Olimpiadi
Requisiti minimi per lo sport e per il giornalismo
Queste Olimpiadi stanno facendo emergere un amaro dato per il giornalismo (italiano ed estero): il qualunquismo da chiacchiera del bar ha permeato a tal punto la nostra cultura di base che i titolisti di testate nazionali di primo piano non si vergognano a utilizzare come apertura dei pezzi frasi offensive che nemmeno alla festa dell’uva in bocciofila salterebbero fuori.
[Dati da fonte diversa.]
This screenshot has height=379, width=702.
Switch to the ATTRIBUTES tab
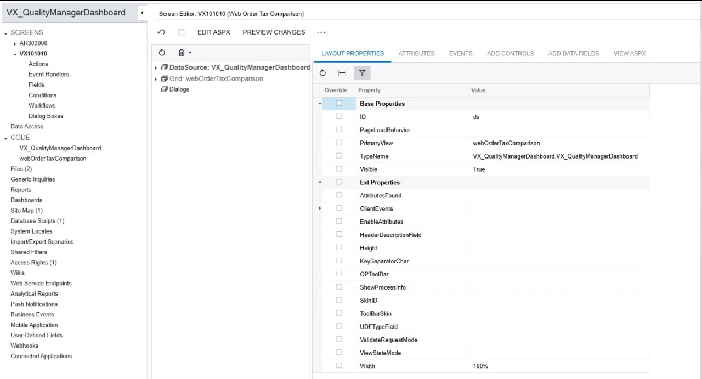coord(416,53)
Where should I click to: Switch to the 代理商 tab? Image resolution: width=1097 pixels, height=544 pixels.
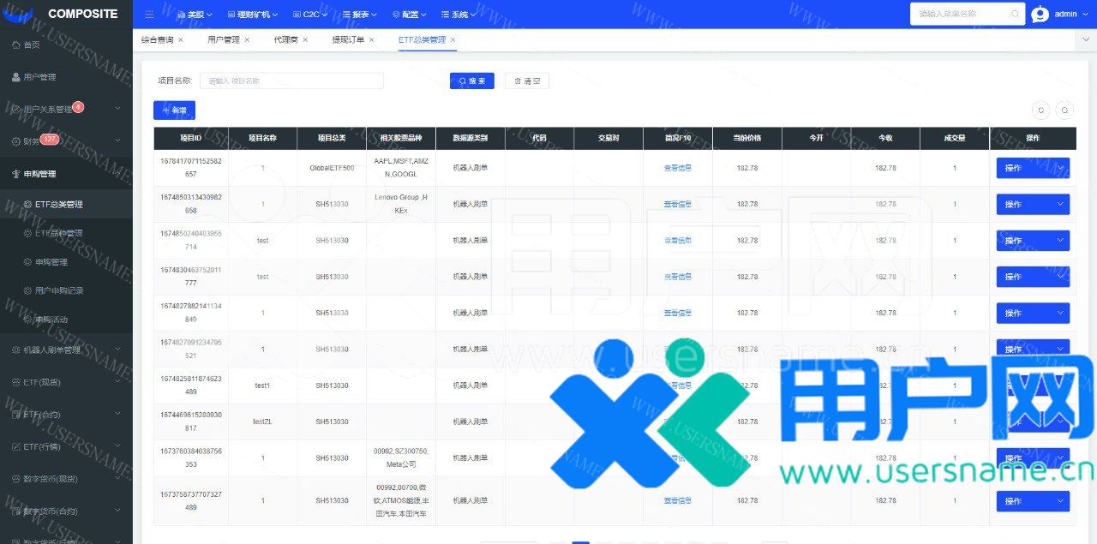(285, 40)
O forse non si rendono nemmeno conto, ed è anche peggio.
Delle due l’una: o questi professionisti vanno a lavorare in redazione completamente ubriachi, oppure ci siamo assuefatti al vuoto culturale al punto che, anche per quanto riguarda professioni per le quali l’utilizzo dell’esercizio critico (o banalmente del buonsenso) dovrebbe essere un pre-requisito minimo, questo elemento non viene reputato fondamentale.
E così può capitare che di un’atleta argento olimpico si dica che ha un culo degno dell’oro, che le arciere della nostra nazionale sono cicciottelle o che – e questo avviene in America – un commentatore della NBC dichiari che i genitori adottivi di un’atleta non siano in fondo i suoi veri genitori. Ciò che è certo, al di là dell’evidente e sempre presente componente sessista di questi interventi che – guarda caso – vedono sempre atlete donne come oggetto della “chiacchiera”, è che il giornalismo sportivo rispecchia in modo piuttosto puntuale una tendenza, piuttosto diffusa oggi, a mancare il punto della questione e, quindi in questo caso, il senso della notizia.
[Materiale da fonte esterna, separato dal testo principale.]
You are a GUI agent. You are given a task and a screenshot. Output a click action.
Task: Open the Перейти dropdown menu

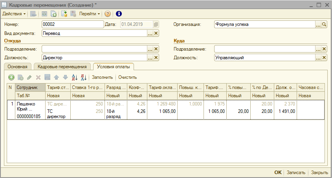coord(90,14)
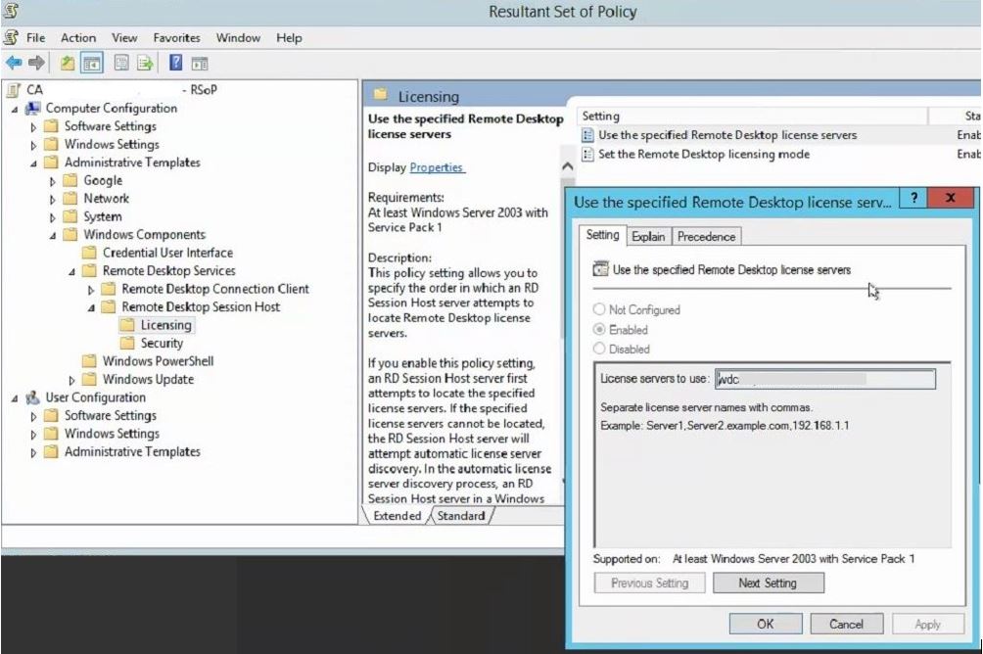Viewport: 983px width, 654px height.
Task: Select the Not Configured radio button
Action: pyautogui.click(x=599, y=309)
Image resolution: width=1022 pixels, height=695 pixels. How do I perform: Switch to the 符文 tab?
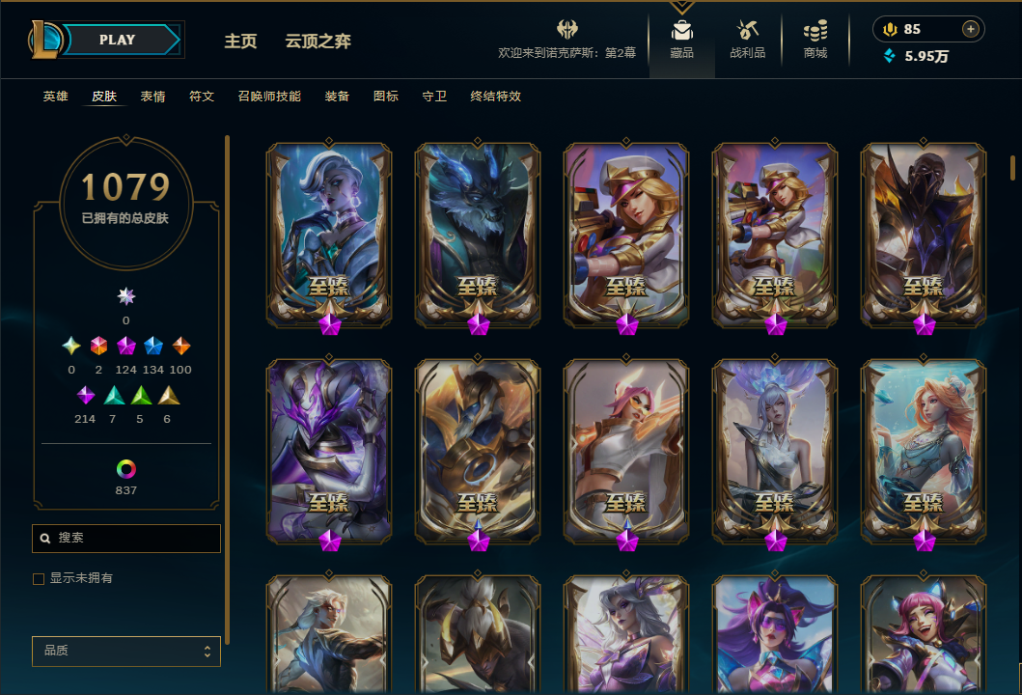tap(202, 97)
Da sempre infatti le notizie vengono corredate da elementi che possano attirare l’attenzione del lettore: il giornale deve vendere. Ma un buon giornale dovrebbe inserire elementi “attrattivi” di approfondimento, qualche dettaglio non noto al grande pubblico, fotografie di qualità dell’evento… L’oggetto di un articolo sportivo dovrebbe essere la performance atletica. A un quotidiano d’informazione non dovrebbe interessare la vita privata dell’atleta o se ha un bel culo o meno: dovrebbe essere materia dei settimanali scandalistici. D’altra parte non dovrebbe nemmeno interessarci la nazionalità di chi commette un reato, ma se mai la denuncia del fatto, non dovrebbe interessarci la forma fisica di un ministro, se mai se approccia in modo serio il suo compito istituzionale.
Ma “alla gente” queste cose interessano e i giornali, che forse un tempo avevano qualche remora in più nell’accondiscendere completamente alle richieste del pubblico (perché ogni professione ha una sua etica e scopo principale del lavoro di un giornalista dovrebbe essere il fare informazione e non il numero dei click morbosetti), si adeguano.
E così siamo quotidianamente costretti a subire titoli diseducativi e dannosi per la cultura di base. Quasi completamente assuefatti non ci rendiamo conto che, ad esempio, definire “dramma della gelosia” e non “omicidio per futili motivi” l’ennesimo femminicidio fa male alla nostra società, trasmettendo un messaggio sbagliato. Non ci rendiamo conto che chiamare cicciottelle delle atlete che hanno fatto della loro vita di sacrifici un esempio per tante ragazze che amano lo sport fa male. Non ci rendiamo conto che l’aspetto esteriore non è e non deve essere il pre requisito di un’atleta, che lo stato emotivo deviato di un assassino non è una scusante, che c’è un limite all’esposizione della vita privata di una ginnasta, che ha scelto di mostrare al mondo le sue capacità atletiche e non le vicende della sua infanzia. Non ci rendiamo conto che ci sono limiti alla nostra morbosa curiosità e “voglia di commento” e che, allo stesso tempo, ci sono requisiti minimi per ciascuna professione. Per quella del giornalista dovrebbe essere l’onestà intellettuale. E di questo, sì, dovremmo lungamente discutere.